Aim of the task: Please return every line in the following data that includes the string "agent".
Exercise data: Begin
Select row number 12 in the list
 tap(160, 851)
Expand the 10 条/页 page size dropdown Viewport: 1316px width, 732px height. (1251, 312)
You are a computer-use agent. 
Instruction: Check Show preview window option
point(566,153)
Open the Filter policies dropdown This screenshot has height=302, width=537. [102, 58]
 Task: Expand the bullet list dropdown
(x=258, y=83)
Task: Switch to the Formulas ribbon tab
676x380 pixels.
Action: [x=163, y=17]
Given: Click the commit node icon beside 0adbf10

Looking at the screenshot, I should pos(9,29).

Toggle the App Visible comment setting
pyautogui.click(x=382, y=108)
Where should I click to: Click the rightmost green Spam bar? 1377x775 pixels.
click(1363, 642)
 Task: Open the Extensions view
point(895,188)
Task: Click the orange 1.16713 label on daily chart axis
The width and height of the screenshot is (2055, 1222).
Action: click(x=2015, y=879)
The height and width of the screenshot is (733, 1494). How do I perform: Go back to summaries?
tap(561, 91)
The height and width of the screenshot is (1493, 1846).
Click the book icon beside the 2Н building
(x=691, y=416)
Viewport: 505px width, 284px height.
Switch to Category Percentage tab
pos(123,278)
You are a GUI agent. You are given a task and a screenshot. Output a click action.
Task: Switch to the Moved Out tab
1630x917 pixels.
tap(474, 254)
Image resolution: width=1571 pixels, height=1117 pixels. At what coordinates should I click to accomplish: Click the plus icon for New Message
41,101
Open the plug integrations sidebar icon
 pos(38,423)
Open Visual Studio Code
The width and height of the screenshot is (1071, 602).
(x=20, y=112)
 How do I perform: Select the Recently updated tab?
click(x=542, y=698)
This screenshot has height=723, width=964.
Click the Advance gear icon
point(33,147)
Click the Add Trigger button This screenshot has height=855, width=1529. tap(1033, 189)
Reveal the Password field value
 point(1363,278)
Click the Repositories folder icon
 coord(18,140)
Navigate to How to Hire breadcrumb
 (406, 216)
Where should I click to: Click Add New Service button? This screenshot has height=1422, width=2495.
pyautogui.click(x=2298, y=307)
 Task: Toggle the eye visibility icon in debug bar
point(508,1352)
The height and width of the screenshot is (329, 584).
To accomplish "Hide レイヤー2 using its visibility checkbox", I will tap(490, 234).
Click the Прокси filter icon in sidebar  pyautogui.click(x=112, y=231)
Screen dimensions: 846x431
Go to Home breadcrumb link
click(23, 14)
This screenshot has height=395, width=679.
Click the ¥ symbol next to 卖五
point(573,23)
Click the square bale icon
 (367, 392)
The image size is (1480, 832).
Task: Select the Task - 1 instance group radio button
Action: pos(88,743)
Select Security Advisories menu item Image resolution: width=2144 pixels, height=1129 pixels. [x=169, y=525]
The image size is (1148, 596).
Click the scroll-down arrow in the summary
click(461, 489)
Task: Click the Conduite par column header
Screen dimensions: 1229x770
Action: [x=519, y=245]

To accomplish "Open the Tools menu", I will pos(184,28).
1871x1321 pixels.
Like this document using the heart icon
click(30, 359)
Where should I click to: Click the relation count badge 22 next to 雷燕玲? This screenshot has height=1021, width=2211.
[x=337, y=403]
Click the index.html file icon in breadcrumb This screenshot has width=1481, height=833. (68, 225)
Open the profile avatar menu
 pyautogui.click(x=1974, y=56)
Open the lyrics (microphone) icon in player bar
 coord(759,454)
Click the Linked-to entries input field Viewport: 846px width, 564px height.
Exercise data: End
Final answer:
You are a computer-use agent. 
You are a GUI agent. You are given a task and a screenshot. Output a click action.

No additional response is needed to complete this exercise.